Umi est une jeune fille de la campagne, originaire d’Odawara qu’elle a quitté, à 20 ans, pour Tokyo.  Ses parents, il y a maintenant 2 ans qu’elle n’en a plus de nouvelles. De temps en temps, elle correspond avec sa petite sœur, souffrant depuis l’enfance de ce syndrôme qui la plonge dans une tétanie paralysante, le « Panic Syndrom ». «  Mes parents ont des disputes d’une extrême violence, ça a commencé quand elle était toute petite. Moi, j’en ai eu marre de rester ». Alors elle a pris le large pour vivre seule. Ses études arrêtées au lycée, Umi a exercé des petits boulots comme serveuse au restaurant, office lady et le soir, hôtesse dans un bar de Tokyo.

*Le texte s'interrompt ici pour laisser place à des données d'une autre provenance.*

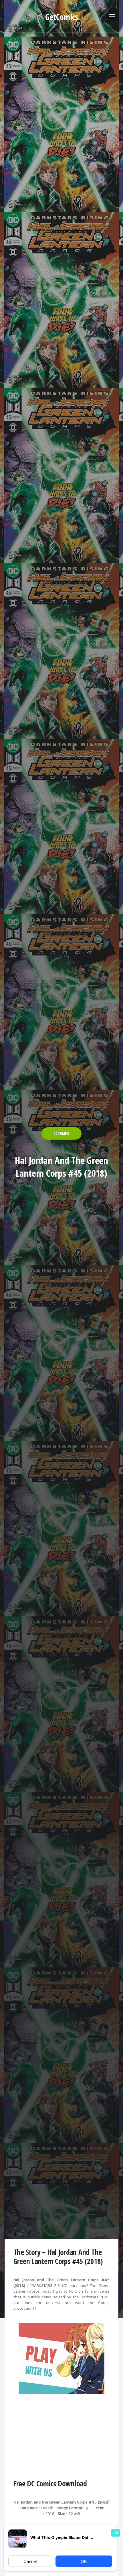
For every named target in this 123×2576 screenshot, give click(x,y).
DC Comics (61, 1133)
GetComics (61, 16)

Autodidacte et volontaire, Umi ne mène pas une vie facile.

 

Son niveau de vie lui permet tout de même de s’adonner à sa passion : la danse classique qu’elle a commencé à l’âge de 10 ans, au temps où tout allait bien entre ses parents. On est surpris d’entendre cette jeune fille parler aussi bien, avec douceur et sans vulgarité. Jeune femme au sourire gracieux, bouille de petite fille immature, Umi, comme toutes celles de son âge,  recherche l’homme idéal.  Elle a 28 ans, âge auquel le temps lui semble déjà bien avancé et où elle craint déjà le déclin du charme et de la beauté.  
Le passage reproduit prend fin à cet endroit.